Action item
The records are to be reproduced verbatim.

-- Opening Marker --

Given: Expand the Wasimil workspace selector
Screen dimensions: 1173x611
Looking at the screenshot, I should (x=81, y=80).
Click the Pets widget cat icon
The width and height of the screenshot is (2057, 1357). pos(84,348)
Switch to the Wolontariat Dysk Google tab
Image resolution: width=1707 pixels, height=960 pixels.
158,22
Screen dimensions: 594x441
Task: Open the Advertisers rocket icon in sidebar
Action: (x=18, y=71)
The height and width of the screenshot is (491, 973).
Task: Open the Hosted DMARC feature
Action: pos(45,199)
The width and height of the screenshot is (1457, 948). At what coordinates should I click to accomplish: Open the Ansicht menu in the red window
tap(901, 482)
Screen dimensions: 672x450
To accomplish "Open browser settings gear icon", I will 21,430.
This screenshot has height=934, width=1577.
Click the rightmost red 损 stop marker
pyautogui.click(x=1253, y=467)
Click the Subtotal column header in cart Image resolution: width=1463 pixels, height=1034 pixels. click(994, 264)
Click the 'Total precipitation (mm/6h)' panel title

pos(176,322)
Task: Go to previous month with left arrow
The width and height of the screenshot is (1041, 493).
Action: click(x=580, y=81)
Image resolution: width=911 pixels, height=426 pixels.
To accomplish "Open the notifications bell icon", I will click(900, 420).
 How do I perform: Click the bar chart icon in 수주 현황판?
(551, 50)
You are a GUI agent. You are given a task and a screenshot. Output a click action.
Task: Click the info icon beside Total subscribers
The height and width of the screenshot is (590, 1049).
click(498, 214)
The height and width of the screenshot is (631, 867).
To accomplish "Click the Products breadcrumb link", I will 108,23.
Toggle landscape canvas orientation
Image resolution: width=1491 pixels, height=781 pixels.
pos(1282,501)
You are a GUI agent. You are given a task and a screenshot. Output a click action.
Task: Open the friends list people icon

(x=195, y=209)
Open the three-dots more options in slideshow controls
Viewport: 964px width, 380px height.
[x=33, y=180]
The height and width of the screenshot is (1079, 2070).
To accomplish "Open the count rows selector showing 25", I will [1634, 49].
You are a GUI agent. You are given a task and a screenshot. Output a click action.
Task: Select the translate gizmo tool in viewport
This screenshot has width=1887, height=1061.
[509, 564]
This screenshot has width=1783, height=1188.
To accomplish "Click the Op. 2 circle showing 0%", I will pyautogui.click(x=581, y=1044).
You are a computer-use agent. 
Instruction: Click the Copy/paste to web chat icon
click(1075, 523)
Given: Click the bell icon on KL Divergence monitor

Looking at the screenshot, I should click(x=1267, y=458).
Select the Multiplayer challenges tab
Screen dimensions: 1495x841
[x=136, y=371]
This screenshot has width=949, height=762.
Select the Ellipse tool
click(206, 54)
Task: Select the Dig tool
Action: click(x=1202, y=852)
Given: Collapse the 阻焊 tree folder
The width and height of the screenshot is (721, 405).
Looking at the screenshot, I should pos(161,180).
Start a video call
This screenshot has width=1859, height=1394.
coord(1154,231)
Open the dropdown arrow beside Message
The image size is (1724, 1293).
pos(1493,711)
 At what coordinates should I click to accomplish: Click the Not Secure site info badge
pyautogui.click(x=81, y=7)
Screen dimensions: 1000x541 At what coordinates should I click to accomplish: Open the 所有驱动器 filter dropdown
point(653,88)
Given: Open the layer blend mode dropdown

-- Closing Marker --

Response area
Given: Expand the Wasimil workspace selector
Screen dimensions: 1173x611
Looking at the screenshot, I should (x=81, y=80).
Click the Pets widget cat icon
The width and height of the screenshot is (2057, 1357). pos(84,348)
Switch to the Wolontariat Dysk Google tab
Image resolution: width=1707 pixels, height=960 pixels.
158,22
Screen dimensions: 594x441
Task: Open the Advertisers rocket icon in sidebar
Action: (x=18, y=71)
The height and width of the screenshot is (491, 973).
Task: Open the Hosted DMARC feature
Action: pos(45,199)
The width and height of the screenshot is (1457, 948). At what coordinates should I click to accomplish: Open the Ansicht menu in the red window
tap(901, 482)
Screen dimensions: 672x450
To accomplish "Open browser settings gear icon", I will 21,430.
This screenshot has height=934, width=1577.
Click the rightmost red 损 stop marker
pyautogui.click(x=1253, y=467)
Click the Subtotal column header in cart Image resolution: width=1463 pixels, height=1034 pixels. click(994, 264)
Click the 'Total precipitation (mm/6h)' panel title

pos(176,322)
Task: Go to previous month with left arrow
The width and height of the screenshot is (1041, 493).
Action: click(x=580, y=81)
Image resolution: width=911 pixels, height=426 pixels.
To accomplish "Open the notifications bell icon", I will click(900, 420).
 How do I perform: Click the bar chart icon in 수주 현황판?
(551, 50)
You are a GUI agent. You are given a task and a screenshot. Output a click action.
Task: Click the info icon beside Total subscribers
The height and width of the screenshot is (590, 1049).
click(498, 214)
The height and width of the screenshot is (631, 867).
To accomplish "Click the Products breadcrumb link", I will 108,23.
Toggle landscape canvas orientation
Image resolution: width=1491 pixels, height=781 pixels.
pos(1282,501)
You are a GUI agent. You are given a task and a screenshot. Output a click action.
Task: Open the friends list people icon

(x=195, y=209)
Open the three-dots more options in slideshow controls
Viewport: 964px width, 380px height.
[x=33, y=180]
The height and width of the screenshot is (1079, 2070).
To accomplish "Open the count rows selector showing 25", I will [1634, 49].
You are a GUI agent. You are given a task and a screenshot. Output a click action.
Task: Select the translate gizmo tool in viewport
This screenshot has width=1887, height=1061.
[509, 564]
This screenshot has width=1783, height=1188.
To accomplish "Click the Op. 2 circle showing 0%", I will pyautogui.click(x=581, y=1044).
You are a computer-use agent. 
Instruction: Click the Copy/paste to web chat icon
click(1075, 523)
Given: Click the bell icon on KL Divergence monitor

Looking at the screenshot, I should click(x=1267, y=458).
Select the Multiplayer challenges tab
Screen dimensions: 1495x841
[x=136, y=371]
This screenshot has width=949, height=762.
Select the Ellipse tool
click(206, 54)
Task: Select the Dig tool
Action: click(x=1202, y=852)
Given: Collapse the 阻焊 tree folder
The width and height of the screenshot is (721, 405).
Looking at the screenshot, I should pos(161,180).
Start a video call
This screenshot has width=1859, height=1394.
coord(1154,231)
Open the dropdown arrow beside Message
The image size is (1724, 1293).
pos(1493,711)
 At what coordinates should I click to accomplish: Click the Not Secure site info badge
pyautogui.click(x=81, y=7)
Screen dimensions: 1000x541 At what coordinates should I click to accomplish: Open the 所有驱动器 filter dropdown
point(653,88)
Given: Open the layer blend mode dropdown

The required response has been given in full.